-------- INFORMATION PROVIDED

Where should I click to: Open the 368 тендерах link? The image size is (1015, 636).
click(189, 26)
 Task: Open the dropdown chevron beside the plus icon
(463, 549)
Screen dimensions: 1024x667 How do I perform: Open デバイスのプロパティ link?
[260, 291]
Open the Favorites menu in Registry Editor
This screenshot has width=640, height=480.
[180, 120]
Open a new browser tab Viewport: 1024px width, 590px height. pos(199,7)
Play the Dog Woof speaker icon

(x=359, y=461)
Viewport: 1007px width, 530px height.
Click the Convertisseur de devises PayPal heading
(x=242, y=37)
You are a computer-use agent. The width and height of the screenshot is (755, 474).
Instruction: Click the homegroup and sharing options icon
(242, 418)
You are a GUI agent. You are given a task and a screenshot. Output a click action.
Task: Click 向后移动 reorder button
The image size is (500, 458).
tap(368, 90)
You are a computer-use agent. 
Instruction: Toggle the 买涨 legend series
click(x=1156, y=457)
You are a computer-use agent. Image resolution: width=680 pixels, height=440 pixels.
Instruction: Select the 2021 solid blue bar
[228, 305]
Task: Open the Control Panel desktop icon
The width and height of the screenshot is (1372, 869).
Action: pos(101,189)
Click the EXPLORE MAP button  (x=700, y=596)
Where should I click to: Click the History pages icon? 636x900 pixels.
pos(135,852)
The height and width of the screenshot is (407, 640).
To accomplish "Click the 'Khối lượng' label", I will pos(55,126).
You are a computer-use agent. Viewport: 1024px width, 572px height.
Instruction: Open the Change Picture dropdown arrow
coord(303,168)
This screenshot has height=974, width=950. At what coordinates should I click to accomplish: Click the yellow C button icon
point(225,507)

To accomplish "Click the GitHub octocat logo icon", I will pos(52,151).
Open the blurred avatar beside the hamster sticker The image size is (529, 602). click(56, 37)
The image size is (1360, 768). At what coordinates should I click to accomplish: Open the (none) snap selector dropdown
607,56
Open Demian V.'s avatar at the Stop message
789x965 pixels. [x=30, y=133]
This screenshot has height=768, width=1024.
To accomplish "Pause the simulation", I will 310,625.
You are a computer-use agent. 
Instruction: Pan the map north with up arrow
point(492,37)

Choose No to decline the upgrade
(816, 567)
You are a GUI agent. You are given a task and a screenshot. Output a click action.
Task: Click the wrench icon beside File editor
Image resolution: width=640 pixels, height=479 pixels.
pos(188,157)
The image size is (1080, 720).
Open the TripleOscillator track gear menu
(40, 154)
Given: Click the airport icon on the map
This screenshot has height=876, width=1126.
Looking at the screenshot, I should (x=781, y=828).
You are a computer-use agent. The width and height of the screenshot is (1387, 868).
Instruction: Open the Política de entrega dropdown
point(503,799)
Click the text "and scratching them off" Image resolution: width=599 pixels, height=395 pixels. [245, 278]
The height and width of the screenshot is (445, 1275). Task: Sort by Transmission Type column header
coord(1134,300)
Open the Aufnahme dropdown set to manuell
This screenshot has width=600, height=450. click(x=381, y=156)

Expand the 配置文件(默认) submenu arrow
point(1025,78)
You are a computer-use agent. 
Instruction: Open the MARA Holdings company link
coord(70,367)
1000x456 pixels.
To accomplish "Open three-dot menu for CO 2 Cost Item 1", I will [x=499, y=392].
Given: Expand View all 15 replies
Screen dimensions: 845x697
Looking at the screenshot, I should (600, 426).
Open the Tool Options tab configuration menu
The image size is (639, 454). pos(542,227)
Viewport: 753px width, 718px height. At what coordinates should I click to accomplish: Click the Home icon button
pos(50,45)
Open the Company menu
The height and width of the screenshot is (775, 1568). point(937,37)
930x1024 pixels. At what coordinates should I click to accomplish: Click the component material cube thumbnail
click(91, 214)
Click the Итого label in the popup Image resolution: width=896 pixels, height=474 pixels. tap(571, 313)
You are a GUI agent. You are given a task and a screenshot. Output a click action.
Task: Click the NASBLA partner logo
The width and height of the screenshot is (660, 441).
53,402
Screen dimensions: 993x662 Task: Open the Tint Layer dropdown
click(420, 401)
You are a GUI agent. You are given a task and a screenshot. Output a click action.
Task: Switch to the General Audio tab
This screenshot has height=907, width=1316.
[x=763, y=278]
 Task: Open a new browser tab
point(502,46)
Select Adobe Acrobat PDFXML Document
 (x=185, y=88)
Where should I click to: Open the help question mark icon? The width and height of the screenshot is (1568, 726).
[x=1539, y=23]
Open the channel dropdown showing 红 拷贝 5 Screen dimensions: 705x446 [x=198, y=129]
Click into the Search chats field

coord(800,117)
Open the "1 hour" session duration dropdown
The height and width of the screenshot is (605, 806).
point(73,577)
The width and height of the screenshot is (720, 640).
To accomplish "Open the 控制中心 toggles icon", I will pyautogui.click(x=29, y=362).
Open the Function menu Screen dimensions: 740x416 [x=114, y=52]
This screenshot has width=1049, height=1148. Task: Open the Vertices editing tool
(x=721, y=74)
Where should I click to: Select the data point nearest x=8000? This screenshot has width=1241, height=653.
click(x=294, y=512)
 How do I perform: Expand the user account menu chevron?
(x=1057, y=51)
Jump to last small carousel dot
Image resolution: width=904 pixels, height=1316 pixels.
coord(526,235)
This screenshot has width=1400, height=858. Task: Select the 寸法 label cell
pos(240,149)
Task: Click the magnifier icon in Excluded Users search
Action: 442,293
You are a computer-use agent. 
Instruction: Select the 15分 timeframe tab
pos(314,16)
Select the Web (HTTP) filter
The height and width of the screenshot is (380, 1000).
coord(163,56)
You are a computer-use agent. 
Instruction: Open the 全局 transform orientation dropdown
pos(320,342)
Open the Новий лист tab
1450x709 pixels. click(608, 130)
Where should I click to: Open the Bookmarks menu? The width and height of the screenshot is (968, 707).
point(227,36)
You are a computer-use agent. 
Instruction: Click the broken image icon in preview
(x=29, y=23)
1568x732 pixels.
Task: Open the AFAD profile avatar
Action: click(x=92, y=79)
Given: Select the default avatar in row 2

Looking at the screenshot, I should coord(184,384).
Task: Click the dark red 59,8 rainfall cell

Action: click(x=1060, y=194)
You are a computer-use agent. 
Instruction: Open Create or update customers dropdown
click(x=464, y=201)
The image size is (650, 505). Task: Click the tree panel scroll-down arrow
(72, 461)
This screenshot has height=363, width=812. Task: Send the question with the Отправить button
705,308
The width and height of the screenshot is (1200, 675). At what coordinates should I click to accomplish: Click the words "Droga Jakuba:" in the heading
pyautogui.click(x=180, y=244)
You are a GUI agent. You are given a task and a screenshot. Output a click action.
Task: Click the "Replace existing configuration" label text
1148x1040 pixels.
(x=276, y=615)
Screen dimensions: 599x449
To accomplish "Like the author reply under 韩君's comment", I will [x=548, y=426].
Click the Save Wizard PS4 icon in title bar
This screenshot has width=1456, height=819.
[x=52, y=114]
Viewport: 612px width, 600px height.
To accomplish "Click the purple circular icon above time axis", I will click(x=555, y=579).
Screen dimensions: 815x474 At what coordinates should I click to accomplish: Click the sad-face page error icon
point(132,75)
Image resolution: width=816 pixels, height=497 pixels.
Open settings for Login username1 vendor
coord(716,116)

----------------

--- WHAT THE EXERCISE ASKS ---
Where the string "text" appears in a line of the entries above, return that line.

--- OUTPUT FOR THIS TASK ---
Click the text "and scratching them off" Image resolution: width=599 pixels, height=395 pixels. [245, 278]
Task: Click the "Replace existing configuration" label text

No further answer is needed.